[Opening Material for this task section]

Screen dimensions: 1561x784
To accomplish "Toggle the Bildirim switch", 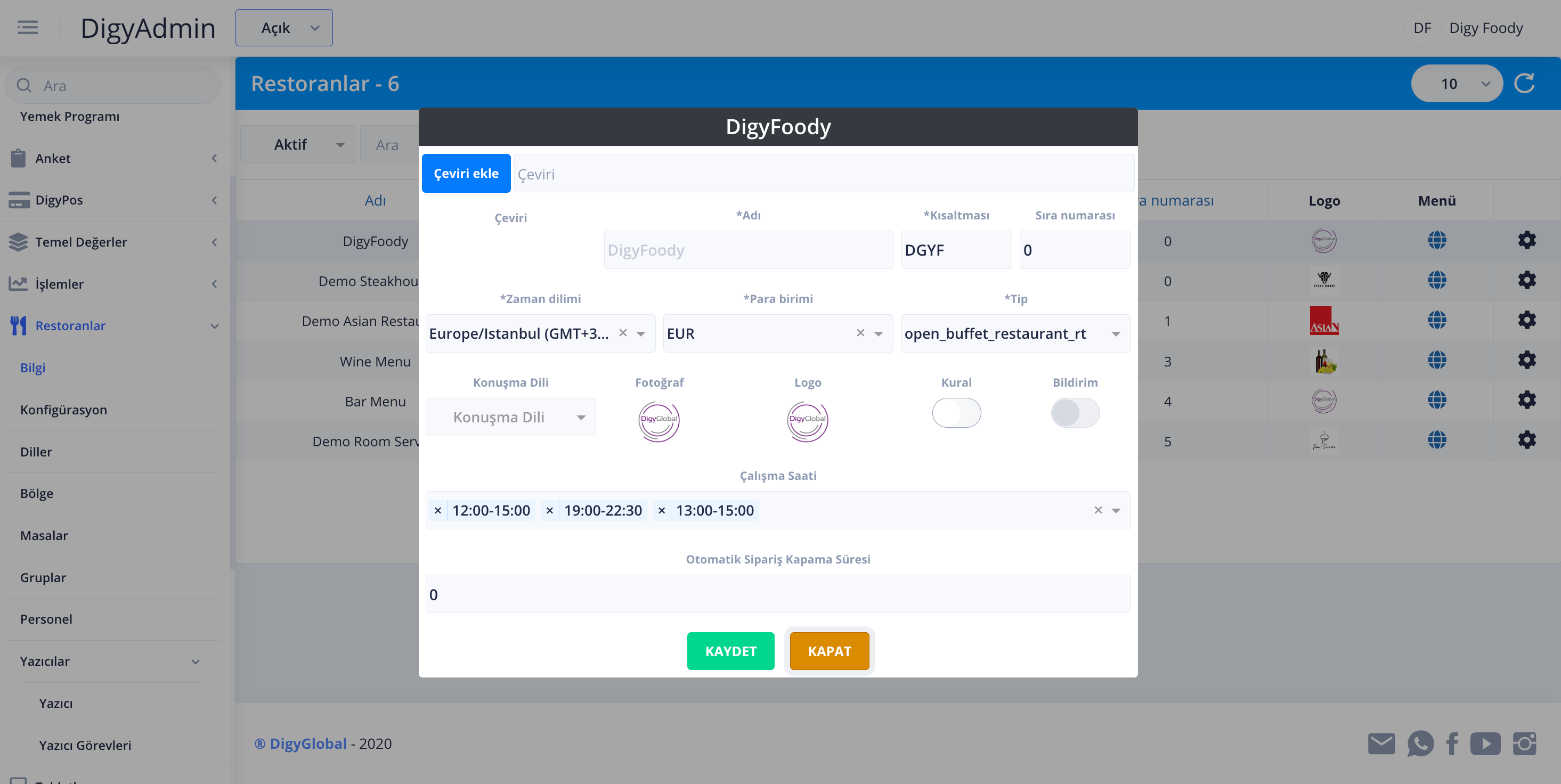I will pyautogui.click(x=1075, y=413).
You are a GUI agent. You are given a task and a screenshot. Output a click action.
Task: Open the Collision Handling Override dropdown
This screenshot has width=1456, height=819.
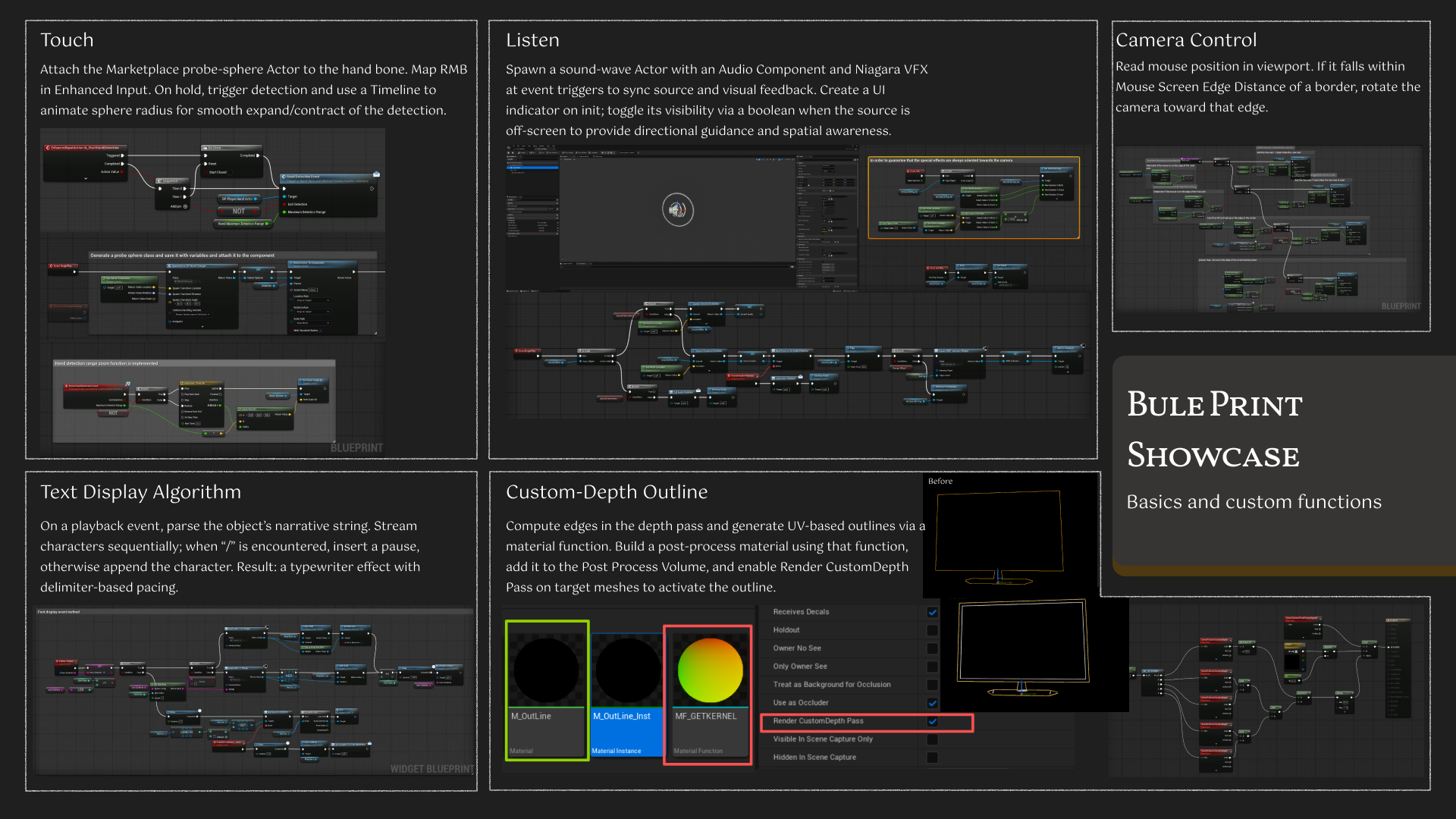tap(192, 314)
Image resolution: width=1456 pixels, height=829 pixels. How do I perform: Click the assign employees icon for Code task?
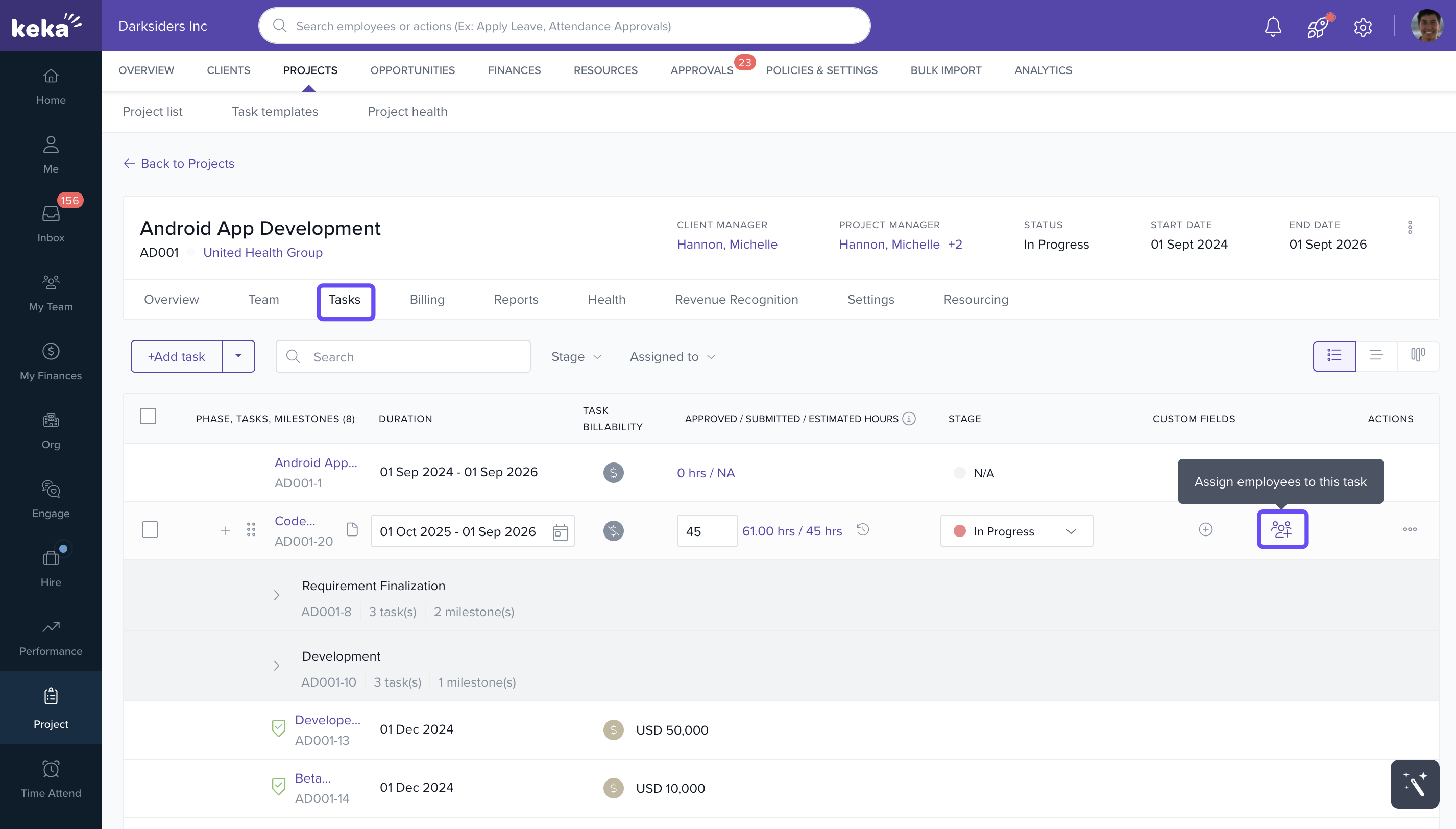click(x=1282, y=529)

[Closing Material for this task section]
[Opening Material for this task section]

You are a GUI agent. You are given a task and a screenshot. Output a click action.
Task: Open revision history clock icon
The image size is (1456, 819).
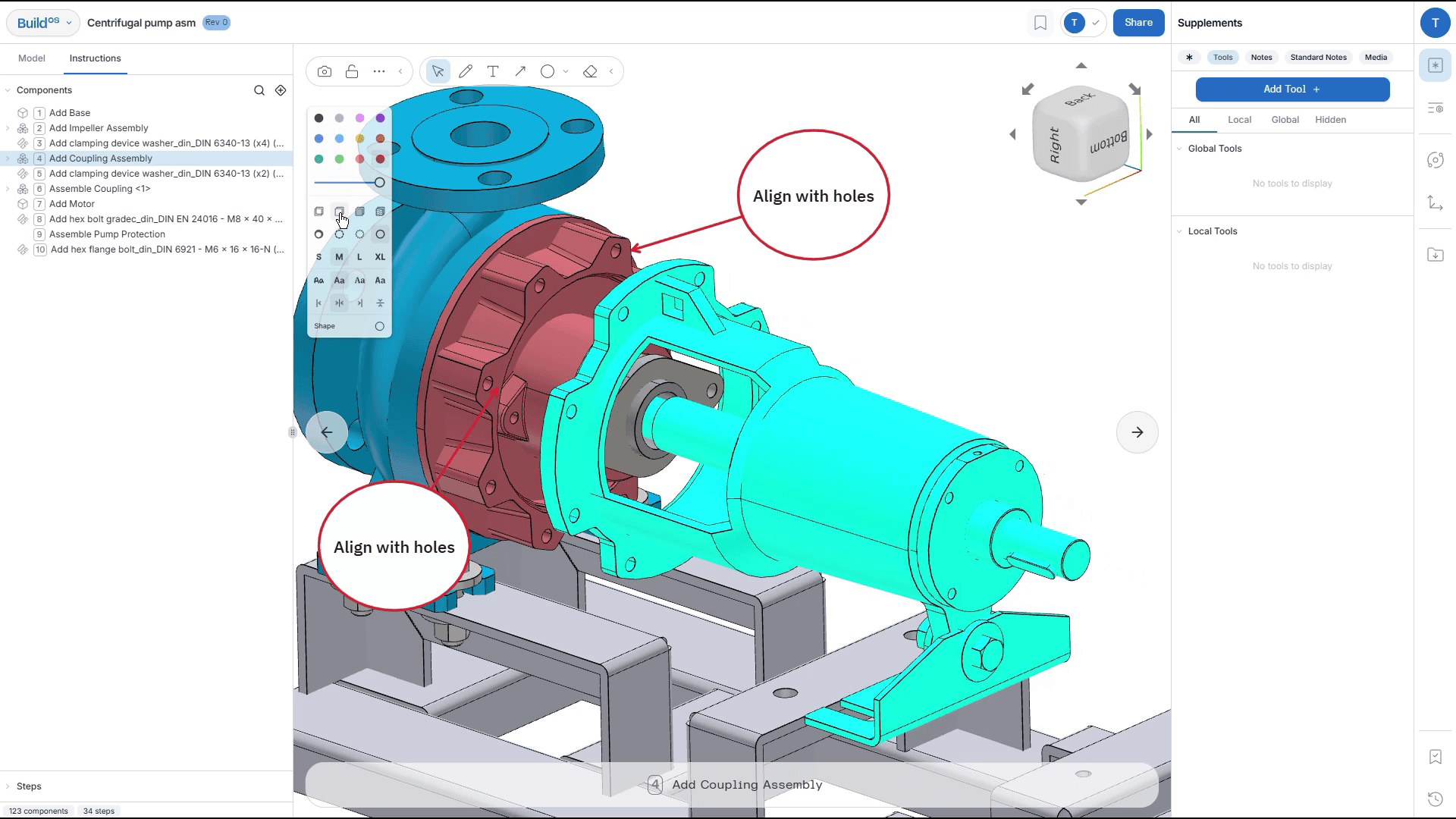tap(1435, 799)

[Closing Material for this task section]
[Opening Material for this task section]

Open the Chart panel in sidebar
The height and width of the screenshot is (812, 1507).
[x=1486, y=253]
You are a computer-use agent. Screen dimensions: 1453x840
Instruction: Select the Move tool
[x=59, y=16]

[Closing Material for this task section]

Consider the entries above and return each line with the string "dimensions".

Exercise solution:
Screen dimensions: 1561x784
You are a computer-use agent. Screen dimensions: 1453x840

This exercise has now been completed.